2 Leitfaden zur Implementierung von Lean Management
2.1 Die Lean-Philosophie verstehen

Wird Lean Management als eine der vielen in der Praxis gängigen oder in Lehrbüchern beschriebenen Manage-mentmethoden aufgefasst, passiert in der Praxis Folgendes: Auf der Grundlage der in Fachbüchern dokumentierten Methoden und Instrumente erfolgt eine schnelle Einführung verbunden mit der Erwartung, der gleiche Erfolg wie bei Toyota oder Porsche würde alsbald eintreten. Besichtigt man Unternehmen, die dieser Strategie gefolgt sind, erlebt man auf den ersten Blick eine wahrhaft schlanke Produktion. Methoden wie 5 S oder Zoning sind laut monatlichem Auditbericht vorbildlich implementiert, und das Topmanagement ist begeistert: Mission completed.

Sieht man jedoch hinter die Kulissen, so hat sich in diesen Unternehmen wenig verändert. Die Einstellung der Mitarbeiter gegenüber der ständigen Verbesserung oder die Haltung der Manager gegenüber Fehlern und Problemen ist immer noch dieselbe geblieben. Es haben sich Verbesserungen ergeben, die Effizienz mancher Prozesse hat sich zweifellos verbessert, aber von einem „durchschlagenden“ Erfolg kann nicht die Rede sein. Wir haben es hier mit der Variante „Lean Window Dressing“ zu tun. Die äußere Erscheinung (die sichtbaren Elemente von Lean) deutet auf Lean Management hin, von einer echten Realisierung ist man hier noch Lichtjahre entfernt (Umsetzung auch der nicht sichtbaren Elemente von Lean Management).

Reduzierung der Umrüstzeiten durch SMED

Die Umrüstzeitreduzierung von Maschinen und Anlagen durch SMED (Single Minute Exchange of Die; vgl. Kapitel 7) kann als Einzelmaßnahme realisiert werden. Hierdurch werden Produktionskosten reduziert und Durchlaufzeiten verkürzt. Die Wirksamkeit dieser Maßnahme verpufft jedoch völlig und mündet oft in noch größeren Lagerbeständen, wenn keine Einbindung in den gesamten Wertstrom der Produktion erfolgt.

Wie kann dieser Zielzustand eines echten Lean Management erreicht werden? Folgende Antworten auf diese Frage sind hilfreich:

  • Lean Management muss als Unternehmensphilosophie verstanden werden, nicht als eine Methode. Philosophie bedeutet, dass die nachfolgend beschriebenen Prinzipien von allen Mitarbeitern verstanden und mitgetragen werden. Dieser Prozess beginnt auf der obersten Leitungsebene. Wird Lean Management vom Topmanagement nicht nachhaltig und intensiv vorangetrieben, wird der Erfolg nicht eintreten.
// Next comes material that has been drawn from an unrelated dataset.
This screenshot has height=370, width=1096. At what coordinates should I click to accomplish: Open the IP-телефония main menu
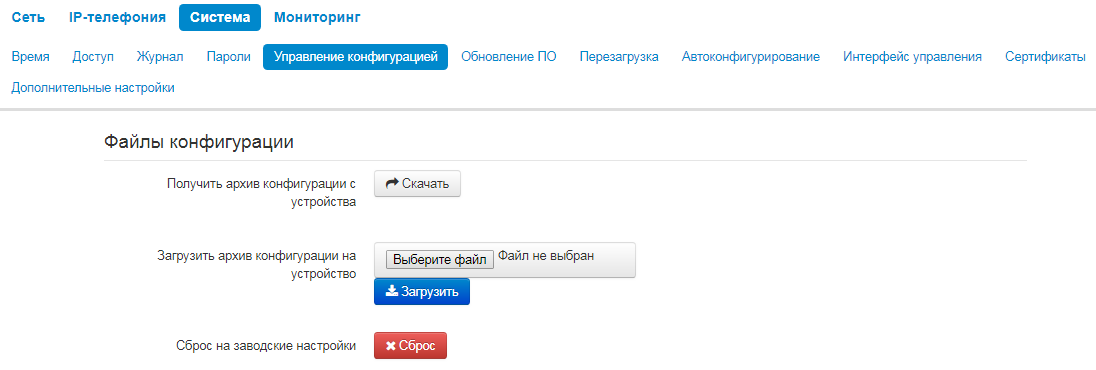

  • Die Methoden, Instrumente und Werkzeuge des Lean Management sind nur Mittel, um das Unternehmen Schritt für Schritt der Vision näher zu bringen. Diese sind nie Selbstzweck, werden nach Bedarf eingesetzt und an die konkreten Aufgabenstellungen zur Problemlösung angepasst.

  • Die Implementierung der Lean-Management-Philosophie im Unternehmen beginnt bei den Mitarbeitern und deren Einstellung gegenüber Fehlern, Problemen, Verbesserungen, der Eliminierung von Verschwendung und dem Fokus auf den Wert des Produktes oder der Dienstleistung für den Kunden. Hierzu ist eine Kulturveränderung notwendig, die nicht innerhalb weniger Monate zu erreichen ist. Erscheint dem Management dieser Weg zu zeitintensiv und zu aufwendig, bleibt nur die Beschränkung auf die Window-Dressing-Variante.

Der wesentliche Kern von Lean Management kann mittels fünf Prinzipien beschrieben werden (vgl. Womack 2003):

  • Präzise Beschreibung des Wertes des Produktes oder der Dienstleistung: Der Wert eines Produktes oder einer Dienstleistung wird ausschließlich vom Kunden bestimmt. Deshalb stehen für Unternehmen, die Lean Management realisieren wollen, die Anforderungen des Kunden und deren „Wertschätzung“ von Produkten und Leistungen bzw. deren Eigenschaften an erster Stelle.

  • Identifikation des Wertstromes des Produktes oder der Dienstleistung: Hierbei geht es nicht nur um die interne Supply Chain, also den Ablauf des Wertschöpfungsprozesses im Unternehmen, sondern um das gesamte Netzwerk von Unternehmen (Lieferanten, Lieferanten der Lieferanten usw.), die für die Herstellung eines Endproduktes verantwortlich sind (externe Supply Chain). Alle Tätigkeiten (ob wertschöpfend oder nicht) sind Bestandteil des Wertstromes und somit Gegenstand des Produktions- bzw. Prozesssystems (Lean Management).

  • Fluss (Flow) des Wertes ohne Unterbrechung: Dieses Lean-Prinzip fordert einen Wertschöpfungsprozess, der nicht durch Lagerung von Zwischen- oder Endprodukten und durch Liegezeiten im Produktionsprozess unterbrochen wird. Dieses Prinzip ist am schwierigsten umzusetzen, da das stapelweise Abarbeiten von Zwischenschritten (Losgrößenfertigung) eine Art Naturgesetz menschlicher Arbeitsweise zu sein scheint, welches nur ungern durch das Flow-Prinzip ersetzt wird.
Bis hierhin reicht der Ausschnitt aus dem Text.